The one advantage Cucumber offers over simply commenting Capybara scenarios is that, by tying the "English" directly to the implementation, it's impossible for the "comment" to rot. This is certainly a danger, as a misleading comment is worse than no comment at all. However, this benefit comes at an extremly heavy cost. I would argue that it should simply be the discipline of developers to make sure that any time a Capybara scenario is updated, the corresponding comment is read through and updated as necessary.

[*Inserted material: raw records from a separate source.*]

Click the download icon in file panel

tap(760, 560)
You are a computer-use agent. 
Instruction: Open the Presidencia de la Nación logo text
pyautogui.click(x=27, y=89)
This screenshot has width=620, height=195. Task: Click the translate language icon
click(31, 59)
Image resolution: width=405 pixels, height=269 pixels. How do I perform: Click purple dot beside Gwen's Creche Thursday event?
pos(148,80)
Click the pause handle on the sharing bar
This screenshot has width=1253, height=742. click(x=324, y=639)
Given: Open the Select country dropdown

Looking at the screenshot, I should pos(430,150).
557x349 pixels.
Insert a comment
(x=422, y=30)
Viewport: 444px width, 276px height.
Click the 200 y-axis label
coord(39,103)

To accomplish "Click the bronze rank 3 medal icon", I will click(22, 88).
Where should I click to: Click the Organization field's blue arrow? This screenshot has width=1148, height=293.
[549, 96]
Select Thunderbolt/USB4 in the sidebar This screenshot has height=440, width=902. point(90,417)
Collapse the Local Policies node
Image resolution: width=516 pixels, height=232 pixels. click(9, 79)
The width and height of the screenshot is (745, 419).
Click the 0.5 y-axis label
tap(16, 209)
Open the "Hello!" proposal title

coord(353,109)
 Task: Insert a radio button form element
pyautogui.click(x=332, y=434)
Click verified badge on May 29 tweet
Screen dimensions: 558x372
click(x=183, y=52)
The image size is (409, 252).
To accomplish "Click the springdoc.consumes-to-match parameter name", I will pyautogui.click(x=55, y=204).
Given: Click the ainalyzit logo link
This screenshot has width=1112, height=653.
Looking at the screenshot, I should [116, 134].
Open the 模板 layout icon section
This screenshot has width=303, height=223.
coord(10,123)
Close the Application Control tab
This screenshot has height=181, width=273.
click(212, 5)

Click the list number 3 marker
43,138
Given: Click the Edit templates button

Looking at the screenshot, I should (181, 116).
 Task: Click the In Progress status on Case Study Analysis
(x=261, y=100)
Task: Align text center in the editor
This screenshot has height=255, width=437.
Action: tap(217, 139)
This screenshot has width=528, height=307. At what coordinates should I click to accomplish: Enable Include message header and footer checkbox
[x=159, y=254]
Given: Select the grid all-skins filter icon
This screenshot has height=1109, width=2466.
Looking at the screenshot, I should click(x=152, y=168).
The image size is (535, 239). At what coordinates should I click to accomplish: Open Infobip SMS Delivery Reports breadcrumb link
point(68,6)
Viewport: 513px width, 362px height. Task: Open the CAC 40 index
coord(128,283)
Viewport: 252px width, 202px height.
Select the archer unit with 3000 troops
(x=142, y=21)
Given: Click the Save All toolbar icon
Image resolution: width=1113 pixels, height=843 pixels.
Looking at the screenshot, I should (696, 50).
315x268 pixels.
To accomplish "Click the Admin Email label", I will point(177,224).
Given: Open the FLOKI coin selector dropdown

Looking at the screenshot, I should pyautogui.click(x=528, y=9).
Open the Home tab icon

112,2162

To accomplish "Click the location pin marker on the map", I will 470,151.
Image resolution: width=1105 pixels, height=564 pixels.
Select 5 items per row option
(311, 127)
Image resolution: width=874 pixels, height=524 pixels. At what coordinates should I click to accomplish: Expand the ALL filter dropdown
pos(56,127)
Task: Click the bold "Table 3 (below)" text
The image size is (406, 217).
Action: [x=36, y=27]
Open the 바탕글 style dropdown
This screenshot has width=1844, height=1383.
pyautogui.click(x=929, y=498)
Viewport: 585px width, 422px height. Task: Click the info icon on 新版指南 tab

Whenever someone writes a criticism of a particular piece of software, there is always a group of people who respond by saying, "It's just a tool. If it works for you, use it. If it doesn't, don't." While I agree in theory, this is where the effect of the cargo cult becomes real and damaging. Some guy somewhere came up with this idea that seemed great in theory, and everyone jumped on the bandwagon doing it because it sounded cool and it seemed like something they should do. After a while, people choose to use it just because it became the status quo. They don't see that all the reasons a tool like Cucumber seemed like a good idea, based on some blog post they read 3 years ago, are not in tune with the real, practical needs of their project or their organization. And once that choice has been made, everyone has to live with the increasing technical debt and slowed, painful development it creates.